In exact form, set down only those lines of the material that run from its first line to the line with "Click the My", inclusive.

________________

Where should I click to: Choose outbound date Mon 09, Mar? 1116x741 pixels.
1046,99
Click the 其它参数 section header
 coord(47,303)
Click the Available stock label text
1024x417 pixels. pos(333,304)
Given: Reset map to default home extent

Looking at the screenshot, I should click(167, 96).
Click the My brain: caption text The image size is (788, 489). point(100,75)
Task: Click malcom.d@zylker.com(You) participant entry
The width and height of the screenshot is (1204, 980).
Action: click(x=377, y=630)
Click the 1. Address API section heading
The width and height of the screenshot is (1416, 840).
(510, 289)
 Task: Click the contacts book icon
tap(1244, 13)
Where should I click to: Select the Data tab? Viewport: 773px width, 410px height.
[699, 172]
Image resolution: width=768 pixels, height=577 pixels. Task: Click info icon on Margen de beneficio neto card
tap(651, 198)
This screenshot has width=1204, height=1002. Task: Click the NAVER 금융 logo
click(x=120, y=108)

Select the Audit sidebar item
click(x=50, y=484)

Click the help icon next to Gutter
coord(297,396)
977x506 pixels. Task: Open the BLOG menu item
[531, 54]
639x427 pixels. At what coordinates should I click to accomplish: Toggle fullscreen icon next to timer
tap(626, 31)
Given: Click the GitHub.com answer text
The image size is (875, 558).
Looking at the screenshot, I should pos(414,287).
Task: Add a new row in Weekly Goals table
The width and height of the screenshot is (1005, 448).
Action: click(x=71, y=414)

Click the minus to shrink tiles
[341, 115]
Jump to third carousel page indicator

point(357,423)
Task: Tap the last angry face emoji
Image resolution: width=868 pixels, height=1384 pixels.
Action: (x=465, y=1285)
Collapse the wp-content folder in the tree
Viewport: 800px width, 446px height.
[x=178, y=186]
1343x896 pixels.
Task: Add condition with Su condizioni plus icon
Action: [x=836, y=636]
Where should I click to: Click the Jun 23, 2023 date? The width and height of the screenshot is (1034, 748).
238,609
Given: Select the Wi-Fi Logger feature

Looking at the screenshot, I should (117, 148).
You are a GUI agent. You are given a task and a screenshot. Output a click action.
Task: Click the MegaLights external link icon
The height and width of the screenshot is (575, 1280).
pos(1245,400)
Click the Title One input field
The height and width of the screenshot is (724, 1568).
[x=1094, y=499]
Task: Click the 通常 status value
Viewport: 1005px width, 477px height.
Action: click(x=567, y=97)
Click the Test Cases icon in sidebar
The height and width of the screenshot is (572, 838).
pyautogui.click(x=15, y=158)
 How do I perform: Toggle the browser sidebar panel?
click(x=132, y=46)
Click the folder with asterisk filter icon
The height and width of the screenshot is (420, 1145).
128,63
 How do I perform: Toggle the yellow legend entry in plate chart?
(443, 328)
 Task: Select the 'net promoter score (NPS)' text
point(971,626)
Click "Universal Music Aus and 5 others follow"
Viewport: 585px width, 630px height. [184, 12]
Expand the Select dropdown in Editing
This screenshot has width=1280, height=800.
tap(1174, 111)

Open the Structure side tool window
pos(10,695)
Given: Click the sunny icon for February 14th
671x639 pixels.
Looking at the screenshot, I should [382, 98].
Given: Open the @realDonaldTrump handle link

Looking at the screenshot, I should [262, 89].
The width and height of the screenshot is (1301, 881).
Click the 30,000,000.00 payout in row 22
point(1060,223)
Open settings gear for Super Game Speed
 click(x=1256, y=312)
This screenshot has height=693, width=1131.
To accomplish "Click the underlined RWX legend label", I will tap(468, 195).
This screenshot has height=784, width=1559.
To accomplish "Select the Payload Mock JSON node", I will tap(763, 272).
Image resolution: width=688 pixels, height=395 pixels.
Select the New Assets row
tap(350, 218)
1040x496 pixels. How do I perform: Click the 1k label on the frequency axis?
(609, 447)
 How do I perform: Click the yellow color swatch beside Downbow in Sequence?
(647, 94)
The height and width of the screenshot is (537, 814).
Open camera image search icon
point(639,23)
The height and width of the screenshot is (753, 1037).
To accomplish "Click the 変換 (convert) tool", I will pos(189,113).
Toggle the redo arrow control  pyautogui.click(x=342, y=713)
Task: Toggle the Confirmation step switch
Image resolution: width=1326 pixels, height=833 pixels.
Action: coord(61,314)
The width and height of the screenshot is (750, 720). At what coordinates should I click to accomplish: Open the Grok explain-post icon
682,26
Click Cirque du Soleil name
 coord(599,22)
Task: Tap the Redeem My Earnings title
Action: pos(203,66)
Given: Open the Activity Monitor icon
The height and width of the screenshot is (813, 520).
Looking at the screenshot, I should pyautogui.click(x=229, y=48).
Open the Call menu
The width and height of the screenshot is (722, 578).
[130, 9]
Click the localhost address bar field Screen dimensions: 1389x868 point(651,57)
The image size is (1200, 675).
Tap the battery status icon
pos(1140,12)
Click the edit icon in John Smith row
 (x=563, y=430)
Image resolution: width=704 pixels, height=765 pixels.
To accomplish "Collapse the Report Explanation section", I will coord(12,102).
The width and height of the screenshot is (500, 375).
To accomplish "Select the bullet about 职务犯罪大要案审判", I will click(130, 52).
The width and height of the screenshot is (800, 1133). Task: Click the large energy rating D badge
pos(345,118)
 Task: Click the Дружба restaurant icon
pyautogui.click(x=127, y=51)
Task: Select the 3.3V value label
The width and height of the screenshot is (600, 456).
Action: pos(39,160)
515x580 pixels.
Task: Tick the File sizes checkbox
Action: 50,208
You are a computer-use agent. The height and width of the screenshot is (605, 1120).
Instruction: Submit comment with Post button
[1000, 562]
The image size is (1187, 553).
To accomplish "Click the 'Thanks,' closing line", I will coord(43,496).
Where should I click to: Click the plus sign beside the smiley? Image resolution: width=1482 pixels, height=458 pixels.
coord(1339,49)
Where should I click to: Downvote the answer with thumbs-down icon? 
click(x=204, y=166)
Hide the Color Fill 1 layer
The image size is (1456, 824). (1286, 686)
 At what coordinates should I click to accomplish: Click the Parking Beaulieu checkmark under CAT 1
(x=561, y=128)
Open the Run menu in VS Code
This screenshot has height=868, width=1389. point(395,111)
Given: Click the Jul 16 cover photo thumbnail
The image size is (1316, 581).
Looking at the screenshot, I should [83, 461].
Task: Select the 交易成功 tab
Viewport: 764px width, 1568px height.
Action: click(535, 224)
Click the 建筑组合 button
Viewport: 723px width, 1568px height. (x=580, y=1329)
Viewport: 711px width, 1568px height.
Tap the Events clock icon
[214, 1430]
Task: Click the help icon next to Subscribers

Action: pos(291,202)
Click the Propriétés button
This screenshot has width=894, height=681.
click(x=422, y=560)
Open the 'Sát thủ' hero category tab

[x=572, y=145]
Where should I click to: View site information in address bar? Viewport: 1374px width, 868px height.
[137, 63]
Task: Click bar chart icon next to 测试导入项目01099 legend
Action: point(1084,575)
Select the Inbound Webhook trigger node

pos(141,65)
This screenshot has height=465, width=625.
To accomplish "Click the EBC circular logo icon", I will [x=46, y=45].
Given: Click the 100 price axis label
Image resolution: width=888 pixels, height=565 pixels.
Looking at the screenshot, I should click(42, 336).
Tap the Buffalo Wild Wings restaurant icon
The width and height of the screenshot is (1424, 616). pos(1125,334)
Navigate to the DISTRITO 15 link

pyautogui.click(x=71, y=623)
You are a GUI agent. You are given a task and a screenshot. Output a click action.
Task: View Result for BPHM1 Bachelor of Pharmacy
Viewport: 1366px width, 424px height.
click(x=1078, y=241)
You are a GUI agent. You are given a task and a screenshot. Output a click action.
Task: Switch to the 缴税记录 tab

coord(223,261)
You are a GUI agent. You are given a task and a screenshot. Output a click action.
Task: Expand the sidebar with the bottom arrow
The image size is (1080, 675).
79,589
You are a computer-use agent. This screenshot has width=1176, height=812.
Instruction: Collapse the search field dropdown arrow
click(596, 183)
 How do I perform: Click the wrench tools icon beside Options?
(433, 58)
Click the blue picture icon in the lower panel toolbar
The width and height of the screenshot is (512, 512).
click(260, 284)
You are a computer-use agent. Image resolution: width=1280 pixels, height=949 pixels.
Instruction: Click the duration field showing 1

________________

EXERCISE SOLUTION
Where should I click to: Choose outbound date Mon 09, Mar? 1116x741 pixels.
1046,99
Click the 其它参数 section header
 coord(47,303)
Click the Available stock label text
1024x417 pixels. pos(333,304)
Given: Reset map to default home extent

Looking at the screenshot, I should click(167, 96).
Click the My brain: caption text The image size is (788, 489). point(100,75)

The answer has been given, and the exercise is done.